Gus Lik, Ulama Zuhud dalam Kenangan

Foto: istimewa

COWASJP.COMKEDIRI. Lautan manusia datang bergelombang, dari mulai subuh sampai jam 11 siang, membacakan tahlil di Pondok Pesantren Assa’idiyah untuk mengantarkan KH Moch. Douglas Toha Yahya (Gus Lik) ke tempat peristirahatannya yang terakhir. Di utara Langgar Kulon Jamsaren Kediri pada Minggu 22 September 2024.

Besarnya jumlah massa pelayat telah diduga sebelumnya, karena masyarakat yang ikut pengajian Gus Lik sekitar tiga kali seminggu, terutama di malam Jumat jumlahnya ditaksir mencapai ribuan.

Jalan Pasar Pahing hingga perempatan Jamsaren yang jauhnya sekitar 7 km biasanya ditutup untuk kendaraan roda empat karena dipadati jamaah Gus Lik yang ikut pengajian.
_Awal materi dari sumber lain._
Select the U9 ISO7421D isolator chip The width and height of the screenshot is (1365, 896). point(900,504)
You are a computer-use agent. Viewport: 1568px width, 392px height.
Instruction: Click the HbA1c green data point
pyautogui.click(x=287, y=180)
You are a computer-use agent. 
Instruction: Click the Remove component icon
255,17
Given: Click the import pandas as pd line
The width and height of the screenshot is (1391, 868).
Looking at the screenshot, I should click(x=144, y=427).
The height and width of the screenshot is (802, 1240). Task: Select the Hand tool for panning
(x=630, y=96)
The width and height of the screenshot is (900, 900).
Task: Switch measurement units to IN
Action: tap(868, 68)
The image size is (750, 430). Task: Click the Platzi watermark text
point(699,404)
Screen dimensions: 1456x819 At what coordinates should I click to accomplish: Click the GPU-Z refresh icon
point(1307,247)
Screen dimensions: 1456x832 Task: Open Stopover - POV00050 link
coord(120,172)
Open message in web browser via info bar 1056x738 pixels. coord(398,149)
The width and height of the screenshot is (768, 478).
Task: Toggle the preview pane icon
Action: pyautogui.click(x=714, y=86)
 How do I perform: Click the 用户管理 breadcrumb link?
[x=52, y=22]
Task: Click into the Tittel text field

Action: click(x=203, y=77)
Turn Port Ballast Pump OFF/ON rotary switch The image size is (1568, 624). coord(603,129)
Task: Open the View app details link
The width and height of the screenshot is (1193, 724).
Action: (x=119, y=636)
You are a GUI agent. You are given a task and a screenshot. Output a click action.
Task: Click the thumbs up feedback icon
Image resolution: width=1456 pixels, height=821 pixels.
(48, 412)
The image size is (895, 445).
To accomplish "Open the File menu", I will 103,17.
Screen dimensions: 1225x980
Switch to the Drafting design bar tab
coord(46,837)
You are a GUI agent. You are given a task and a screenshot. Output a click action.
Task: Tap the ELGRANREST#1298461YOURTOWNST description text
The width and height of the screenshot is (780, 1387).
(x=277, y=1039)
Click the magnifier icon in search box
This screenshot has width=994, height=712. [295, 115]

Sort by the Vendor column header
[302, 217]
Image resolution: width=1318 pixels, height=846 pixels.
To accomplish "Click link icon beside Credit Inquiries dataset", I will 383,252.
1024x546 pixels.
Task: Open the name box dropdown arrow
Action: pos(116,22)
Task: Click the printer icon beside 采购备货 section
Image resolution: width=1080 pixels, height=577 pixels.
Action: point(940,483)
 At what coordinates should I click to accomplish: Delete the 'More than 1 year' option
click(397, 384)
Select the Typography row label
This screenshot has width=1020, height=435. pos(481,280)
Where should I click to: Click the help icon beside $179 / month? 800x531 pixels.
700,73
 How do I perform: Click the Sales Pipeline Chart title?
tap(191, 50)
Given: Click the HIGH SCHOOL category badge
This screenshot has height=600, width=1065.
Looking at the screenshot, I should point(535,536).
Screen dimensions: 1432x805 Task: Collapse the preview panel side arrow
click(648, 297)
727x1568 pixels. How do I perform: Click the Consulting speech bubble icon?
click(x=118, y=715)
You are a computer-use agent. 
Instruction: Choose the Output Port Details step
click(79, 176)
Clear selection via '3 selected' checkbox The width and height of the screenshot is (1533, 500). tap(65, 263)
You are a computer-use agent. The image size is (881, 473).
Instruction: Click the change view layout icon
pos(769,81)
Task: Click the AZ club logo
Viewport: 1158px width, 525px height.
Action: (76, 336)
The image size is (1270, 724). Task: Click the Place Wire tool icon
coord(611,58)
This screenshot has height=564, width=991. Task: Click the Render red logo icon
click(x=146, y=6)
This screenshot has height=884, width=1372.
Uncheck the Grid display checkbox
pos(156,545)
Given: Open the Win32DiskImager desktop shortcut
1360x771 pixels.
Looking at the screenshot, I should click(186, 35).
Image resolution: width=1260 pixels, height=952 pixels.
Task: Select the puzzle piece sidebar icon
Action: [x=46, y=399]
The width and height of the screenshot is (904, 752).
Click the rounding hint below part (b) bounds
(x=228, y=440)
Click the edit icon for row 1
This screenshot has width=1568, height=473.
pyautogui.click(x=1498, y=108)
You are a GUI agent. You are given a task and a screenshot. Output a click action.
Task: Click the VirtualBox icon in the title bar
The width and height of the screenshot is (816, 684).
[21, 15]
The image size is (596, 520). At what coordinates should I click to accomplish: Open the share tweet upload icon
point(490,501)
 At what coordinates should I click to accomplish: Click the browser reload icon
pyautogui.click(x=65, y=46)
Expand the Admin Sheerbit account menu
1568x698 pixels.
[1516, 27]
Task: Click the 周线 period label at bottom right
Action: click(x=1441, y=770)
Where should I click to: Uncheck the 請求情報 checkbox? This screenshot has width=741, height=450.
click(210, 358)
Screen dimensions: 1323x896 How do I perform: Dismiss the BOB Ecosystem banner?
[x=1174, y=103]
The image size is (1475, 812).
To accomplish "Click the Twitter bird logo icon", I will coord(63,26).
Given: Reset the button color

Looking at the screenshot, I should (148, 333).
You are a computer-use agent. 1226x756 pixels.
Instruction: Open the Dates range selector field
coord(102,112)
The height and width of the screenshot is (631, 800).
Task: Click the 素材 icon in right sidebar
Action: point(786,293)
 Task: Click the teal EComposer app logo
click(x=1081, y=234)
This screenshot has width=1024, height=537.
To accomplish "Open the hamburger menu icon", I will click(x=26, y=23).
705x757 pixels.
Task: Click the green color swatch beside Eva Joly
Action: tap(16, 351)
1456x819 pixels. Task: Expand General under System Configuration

Tetapi sejatinya, jumlah jamaah Gus Lik yang begitu besar tidaklah datang tiba-tiba, tapi berjalan secara bertahap.

Waktu saya masih SD hingga SMA pada awal 1980-an, jamaah Gus Lik belum sebanyak itu. Tetapi beliau sangat telaten dan istiqamah. Walau yang datang ke pengajian hanya satu atau dua orang, dia tetap melanjutkan pengajian.

Ketika saya masih duduk di SD kelas 4, Gus Lik beberapa kali mengajar saya dan kakak saya yang pertama (orang Kediri memanggil namanya Gus Kholid) di langgar (surau) wakaf Abah saya yang berlokasi di halaman rumah saya. Langgar tersebut ukurannya sangat kecil dan belum jadi masjid seperti sekarang.

Saya masih ingat waktu itu Gus Lik mengajar ngaji sambil menghisap rokok hampir tiada henti. Karena saya masih SD, kakak saya sengaja mengunci pintu agar saya tetap ikut mengaji di dalam rumah.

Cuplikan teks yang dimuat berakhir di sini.